What Is Impact Evaluation Really Asking?
Impact evaluation asks a simple but hard question:
What would have happened to these people or places if the program never existed?
Because we can’t see the “alternate universe,” we build designs that approximate it.
RCTs in Plain Language
Randomized Controlled Trials (RCTs):
- Randomly assign units (people, facilities, communities) to:
- Treatment group (gets the program)
- Control group (does not)
- Because assignment is random:
- Groups are similar on average at baseline
- Differences at follow-up can be attributed to the program
When to use RCTs:
- When randomization is ethical and feasible
- When you have clear units of assignment
- When funders or policymakers need strong causal evidence
When You Can’t Randomize: Quasi-Experimental Designs
Quasi-experimental designs help when:
- The program was rolled out based on policy decisions
- You can’t control assignment, but you can observe:
- Timing
- Eligibility rules
- Other patterns
Common designs:
- Difference-in-Differences (DiD):
- Compare change over time in treated vs comparison groups
- Regression Discontinuity (RD):
- Use a cutoff (score, income, age) that decides who gets treatment
- Propensity Score Matching (PSM):
- Match treated units to “similar” untreated ones based on observed characteristics
How to Explain This to Non-Technical Stakeholders
Avoid jargon like “average treatment effect.” Instead say:
- “We compared similar groups over time to see if the program made a difference.”
- “The only systematic difference between these groups is the program.”
- “Our design tries to isolate the impact of the program from other changes happening in the country.”
Use visuals:
- Simple before/after charts
- Timeline diagrams
- clear labels: “Comparison Group” vs “Program Group”
Where Beginners Can Start
- Read:
- World Bank “Impact Evaluation in Practice”

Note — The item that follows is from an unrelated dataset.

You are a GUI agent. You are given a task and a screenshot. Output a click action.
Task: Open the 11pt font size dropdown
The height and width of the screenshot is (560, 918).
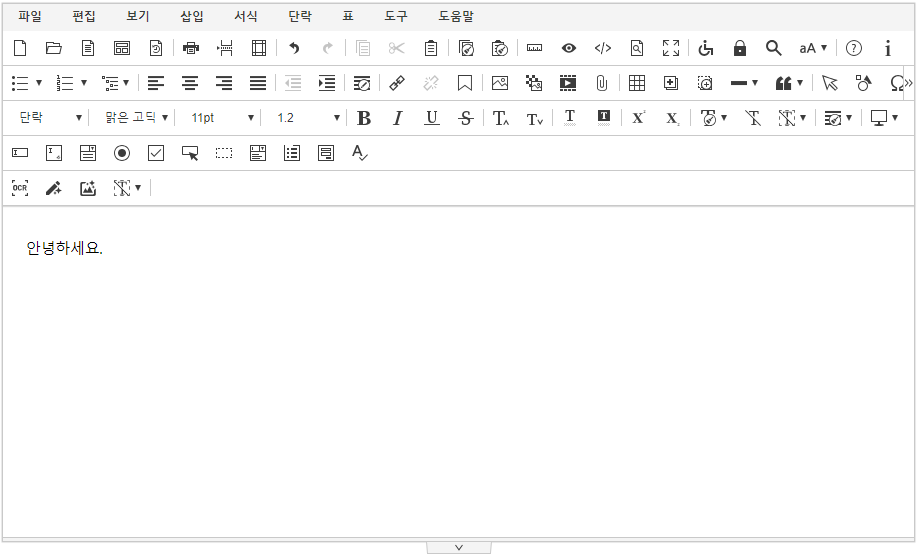tap(223, 118)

- JPAL and IPA evaluation summaries
- Practice:
- Simulate simple RCTs in R
- Recreate difference-in-differences with public panel data
- Portfolio idea:
- Write a 2–3 page “evaluation design note” for a hypothetical health program, with:
- Research question
- Indicators
- Design choice (RCT or quasi-experimental) and why
- Write a 2–3 page “evaluation design note” for a hypothetical health program, with:
If you can explain impact evaluation without jargon, you’ll be rare—and extremely useful to real projects.